— Description of the task —
Reproduce the listing verbatim, beginning at the line that contains "You are a computer-use agent. The" and stopping after the line that contains "coord(476,23)". Omit the pictures from your answer.

— Given data —
=====

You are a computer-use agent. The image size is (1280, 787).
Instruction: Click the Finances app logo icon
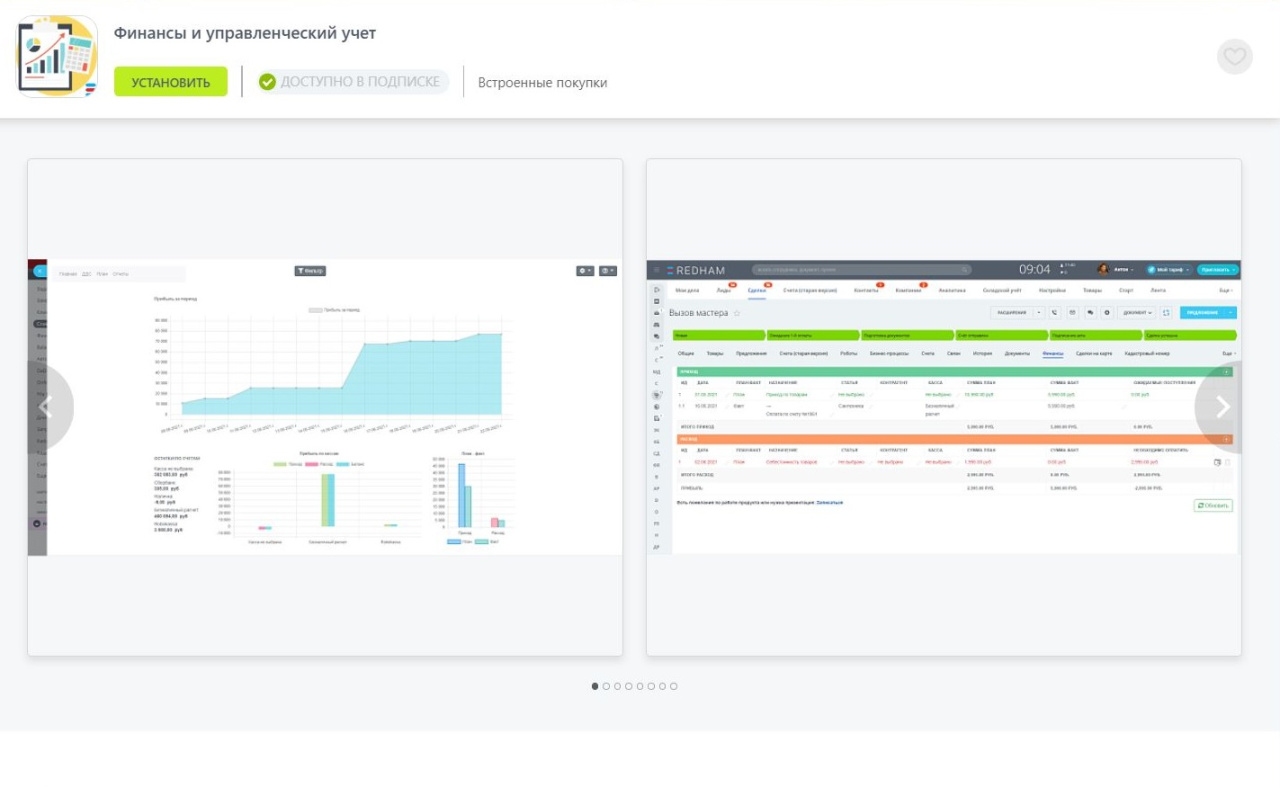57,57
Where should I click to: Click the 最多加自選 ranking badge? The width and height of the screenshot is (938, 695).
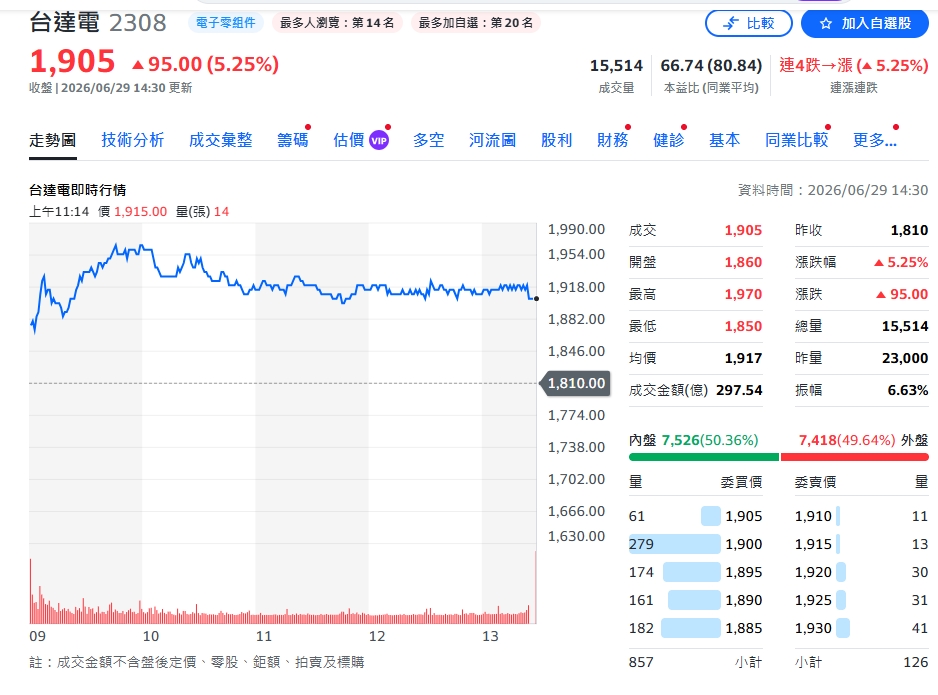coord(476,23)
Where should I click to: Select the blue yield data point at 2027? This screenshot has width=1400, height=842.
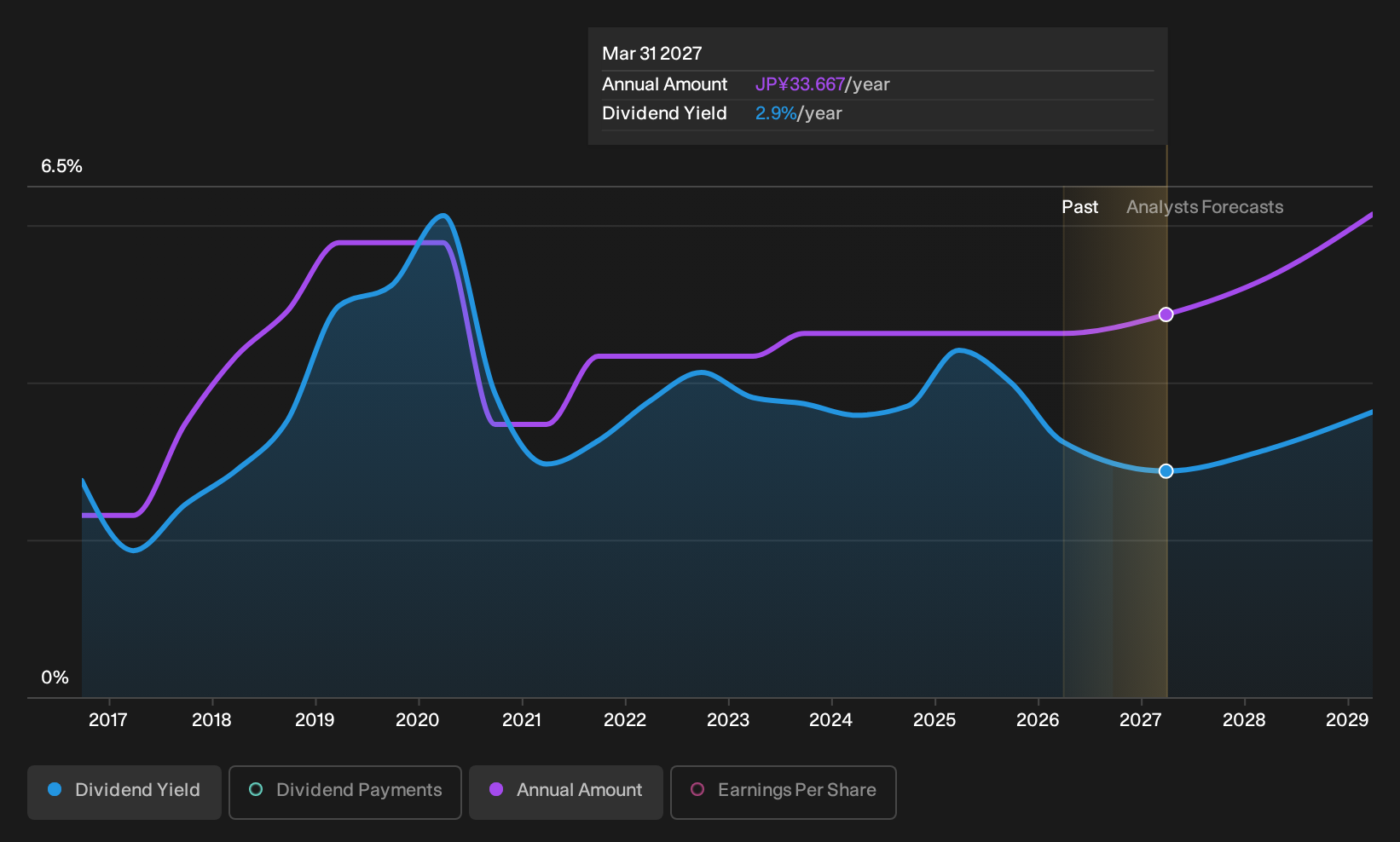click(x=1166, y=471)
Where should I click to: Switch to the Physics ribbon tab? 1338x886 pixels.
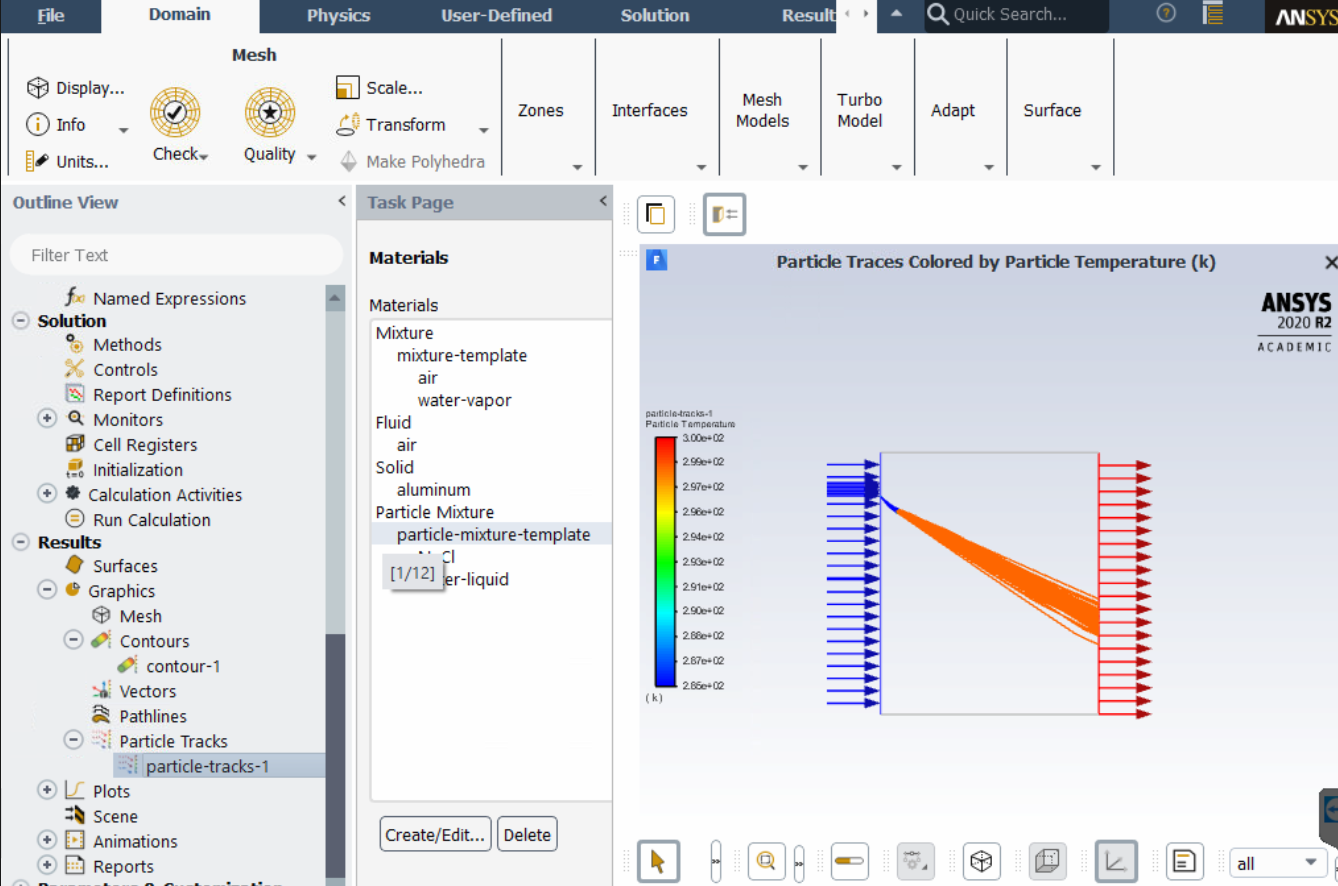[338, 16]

=====

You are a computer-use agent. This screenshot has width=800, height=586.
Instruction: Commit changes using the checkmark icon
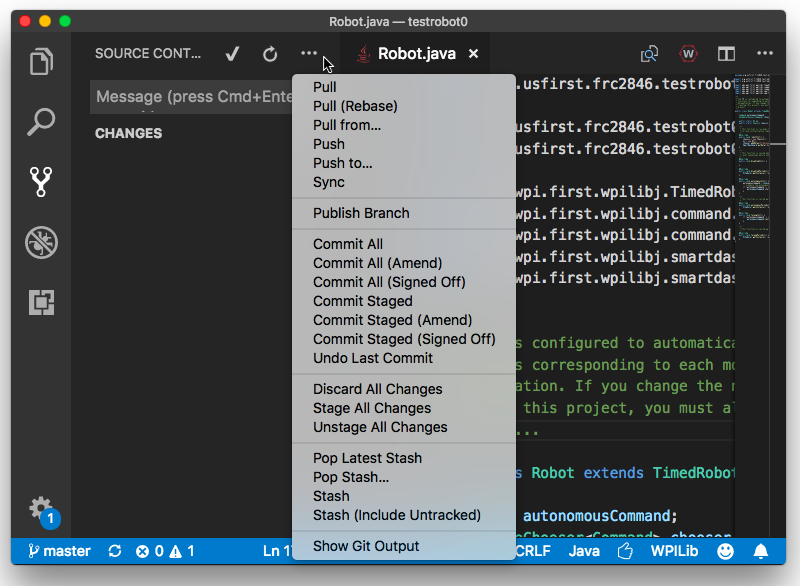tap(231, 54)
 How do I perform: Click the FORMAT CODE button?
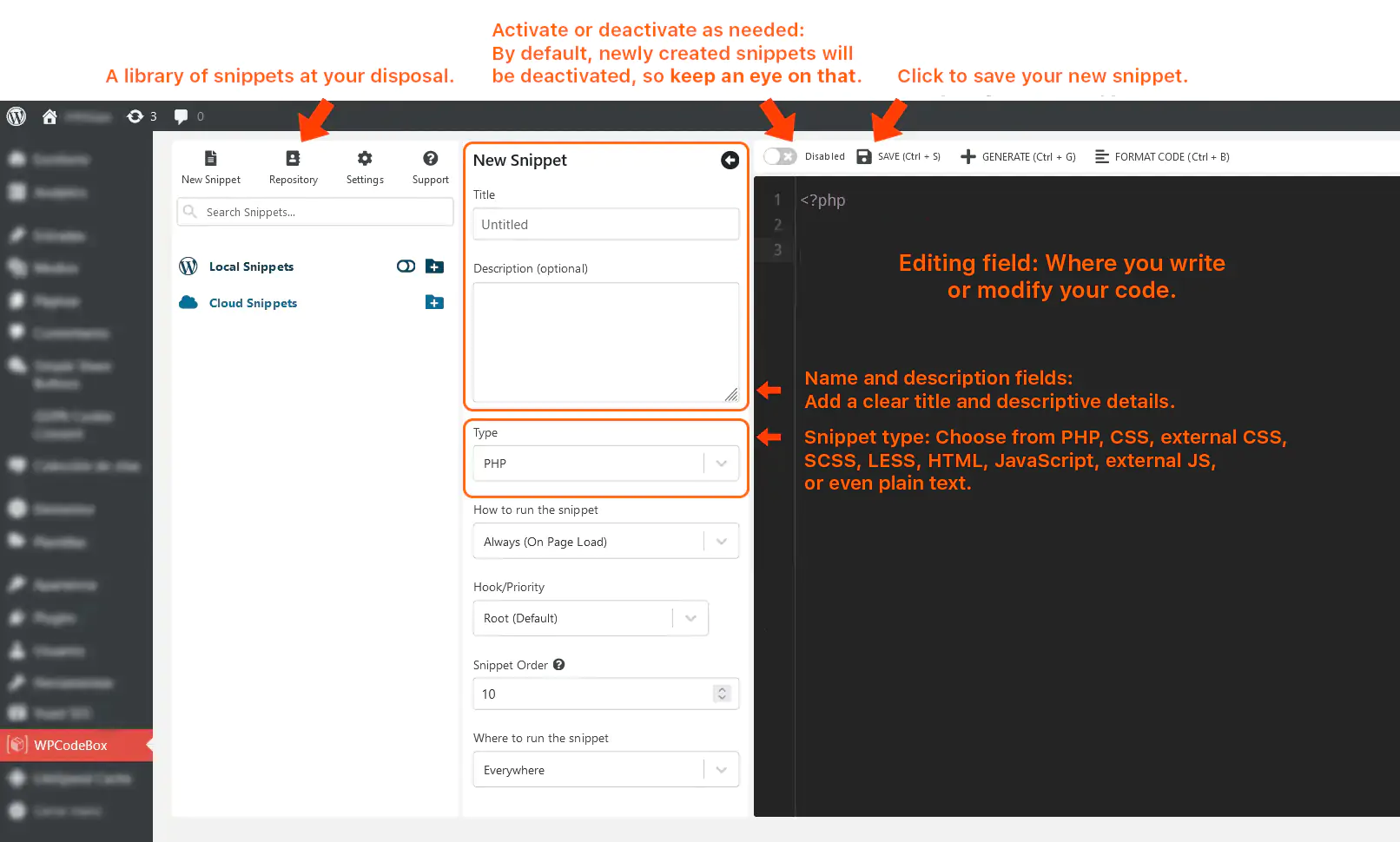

=====

— The response —
You are a computer-use agent. The image size is (1280, 787).
Instruction: Click the Finances app logo icon
57,57
Where should I click to: Click the 最多加自選 ranking badge? The width and height of the screenshot is (938, 695).
coord(476,23)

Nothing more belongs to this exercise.